I managed to speak to two mental health care givers yesterday. That’s the good news. The bad news, both John Gibson and Ann McKnight are full up right now and not taking new patients. McKnight offered to see me in June. I told her no because I hadn’t talked to Gibson at that point. But now I’m think she might be my best bet. I have a doctor’s appointment today and will ask her to refer me to McKnight.
I also emailed my boss who recommended two of these people. She is out of commission for a while as she recuperates from major surgery. She did, however, tell me I could email her during this time if something was on my mind and this definitely qualifies.
Yesterday was also the third Monday in a row I have observed myself experience an emotional crash.
I was getting tasks done. I called the tax accountant and set up an appointment for her to see us in the afternoon and finalize 2015 tax returns for Mom and Eileen and me. Called the shrinks. Spent serious time at the piano and organ preparing for some rigorous Bach performances at church this weekend.
Meanwhile, Eileen was finalizing our tax reforms when the dang computer printer refused to work properly. I managed to stay calm through this. We decided to go to the grocery store (probably a mistake), buy a new ink cartridge and while we were there pick up stuff on our ongoing grocery list.
This went okay. But by this time my feet hurt and I was dragging. On the ride back from the store, Eileen said she was too tired to mess with it anymore and that we should install the ink cartridge the next day and see if that worked then. This made sense.
So it’s after 5 PM. We’re home and I have the groceries put away and am merrily making my evening martini. Eileen pointed out that I had not been managing to clean drinking glasses thoroughly, since she noticed residue on some in the cupboard. At first I did okay with this, but eventually I crashed emotionally and felt entirely like a failure until bedtime.
Let me clear. This is not about Eileen’s behavior but about mine. If I thought Eileen was acting creepy I would instantly tell her and would not be writing about it here. She has been involved in what looks like an emerging pattern because she is really the only person around me. But not culpable.
So today I want to continue to intensely prepare for Bach for this Sunday. I have already spent some time with the piano piece (Art of Fugue 9) this morning. I am of course dreading my doctor’s appointment, but hope I can remember everything to tell her and to ask her.
Mark Green: How Republicans rig the game – NY Daily News
I follow Ralph Nader on Facebooger he (or his staff) recommended this article.
4 thoughts on “jupe talks to shrinks, sees pattern”
Advice is blocking… Unsolicited advice…. Lalalala
So, I always take whatever appointments a doctor or therapist offers, even if it’s months away. I can always call and cancel it if I find someone else between now and then. Just a thought.
I called our tax guy yesterday morning to see where things stood with our taxes (that I sent him a number of weeks ago). He called back at around 5:00pm and confessed that, for reasons beyond his comprehension, he had received my tax return stuff, packaged it up quite nicely and filed it away. They have yet to start on it. But he assured me they’d get it done in the next day or two. He was terribly embarrassed and apologetic. I used to work with him as the Diocesan Auditor back in the 90’s so I know he’s not incompetent. I assured him that mistakes happen and not to worry about it. But I fear I may be scrambling at the last minute to get my taxes paid… Ah well… What’s a few dirty dishes among friends?

» **Problem A**: Transcribe the passage of the blog post on finding a therapist that begins at the words "Yesterday was also" and stops after the words "church this weekend.".
» **Problem B**: Extend the blog post on finding a therapist, starting right after its final sentence.

» **Provided information**:
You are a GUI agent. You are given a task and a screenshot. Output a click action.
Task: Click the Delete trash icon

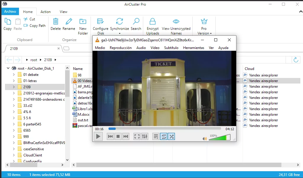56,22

==

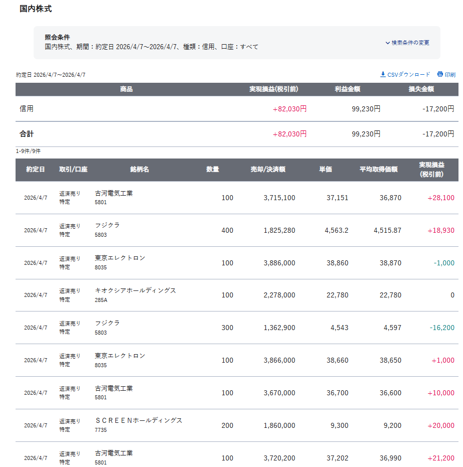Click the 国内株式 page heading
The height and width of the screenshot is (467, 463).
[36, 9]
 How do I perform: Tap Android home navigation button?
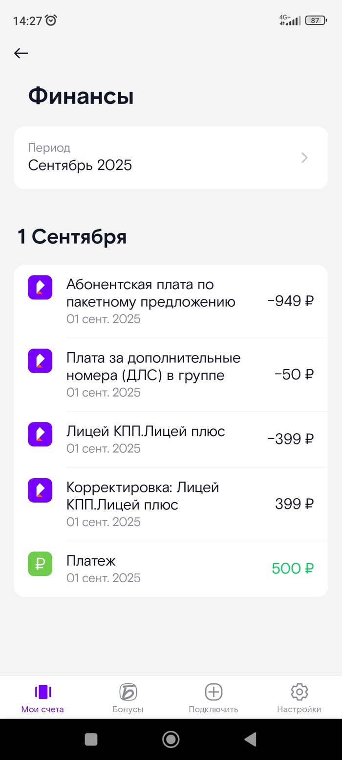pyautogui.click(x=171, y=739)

» **Written answer A**:
Yesterday was also the third Monday in a row I have observed myself experience an emotional crash.
I was getting tasks done. I called the tax accountant and set up an appointment for her to see us in the afternoon and finalize 2015 tax returns for Mom and Eileen and me. Called the shrinks. Spent serious time at the piano and organ preparing for some rigorous Bach performances at church this weekend.

» **Written answer B**:
Advice is blocking in reflective listening, n’est pas? I am always interested in what you have to say, dude. As I will write in today’s self absorbed blog, I did contact Ann McKnight and make an appointment with her. At this stage, I am sticking with people recommended to me before branching out and looking for more shrinks.
And YIKES about the tax stuff. I hope it works out okay.
I read that article you linked about musicians needing silence, and thought it was fabulous.
I especially loved his line about things he avoids, that block his creativity, and he said, I don’t watch television! I’ve decided not to be embarrassed about the fact that I don’t usually watch TV or do social media. There is only so much time in the day, and that is one way I get my creative work done, by not distracting myself with things that sap my focus. It’s not a weird personality flaw, it’s a conscious creative choice!
Yes, the thoughts of Stephen Hough (whom I have never heard of before reading this interview) feel like a balance to so much nonsense I run across regarding how to be a musician in the 20th century (use of recordings, the death of classical music, and the use of the internet).
I don’t think your behavior toward media (social and tv) is weird. My experience is everybody is working their way through the labyrinth of exploding media these days and usually with their own take on what’s pertinent and what’s not. I am especially interested in how people are choosing to communicate. Do they text? Do they “instant message”? Land line? I shape the way I try to contact people to fit the person I am contacting. Fortunately. all my choir members seem to use email at this point. That’s helpful.
The sequestering of an artist in order to work on their art is a historical fact. No need to apologize. And a lot of people don’t have the family thing which can be enormously time consuming and important. You’re doing great!